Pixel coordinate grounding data
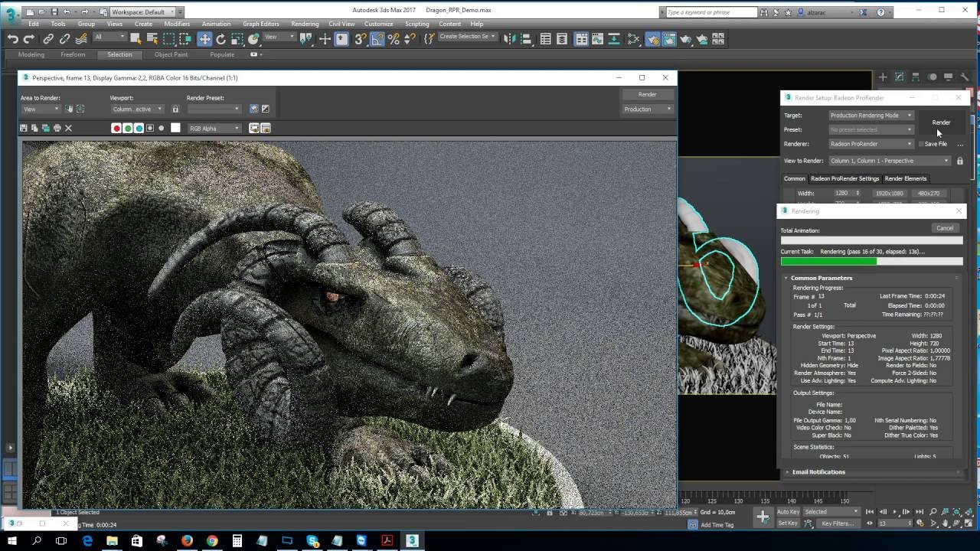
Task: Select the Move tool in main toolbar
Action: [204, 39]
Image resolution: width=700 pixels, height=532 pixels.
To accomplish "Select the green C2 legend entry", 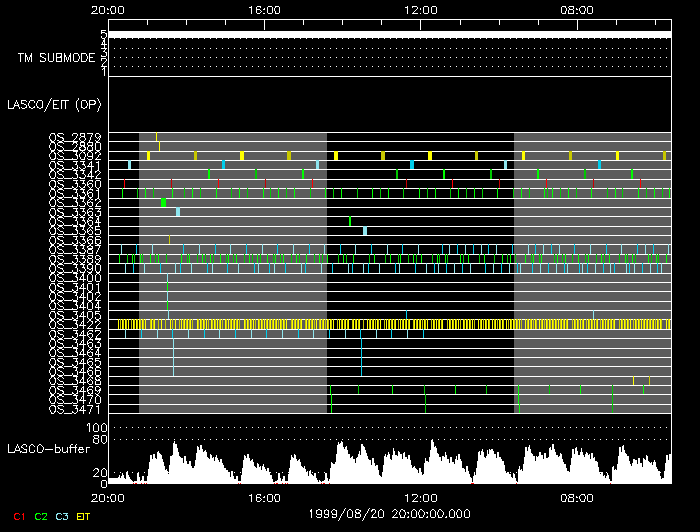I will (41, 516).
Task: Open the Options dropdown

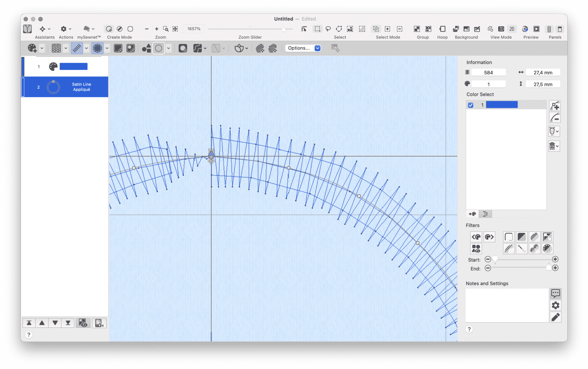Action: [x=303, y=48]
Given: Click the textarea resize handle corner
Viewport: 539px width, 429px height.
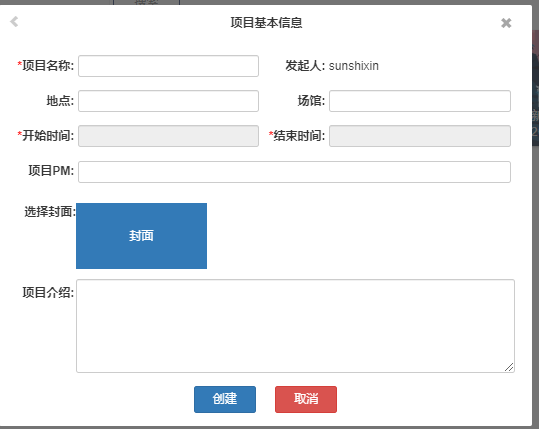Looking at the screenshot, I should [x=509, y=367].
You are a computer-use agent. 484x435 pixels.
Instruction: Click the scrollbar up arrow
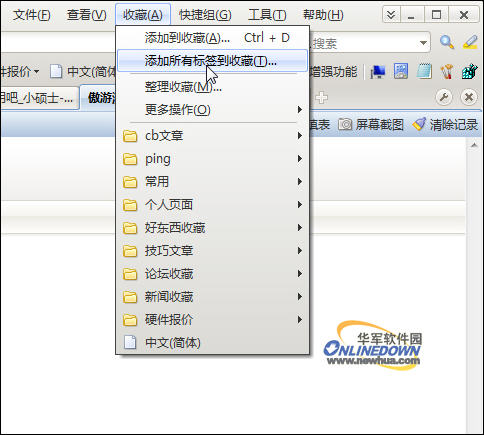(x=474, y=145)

[Problem requirements]:
Word for word, retype the lines from the one that contains "Given: Click the" through the final line of the data, both ends included, excluding pictures.

[Written answer]:
Given: Click the textarea resize handle corner
Viewport: 539px width, 429px height.
Looking at the screenshot, I should [x=509, y=367].
You are a computer-use agent. 484x435 pixels.
Instruction: Click the scrollbar up arrow
(x=474, y=145)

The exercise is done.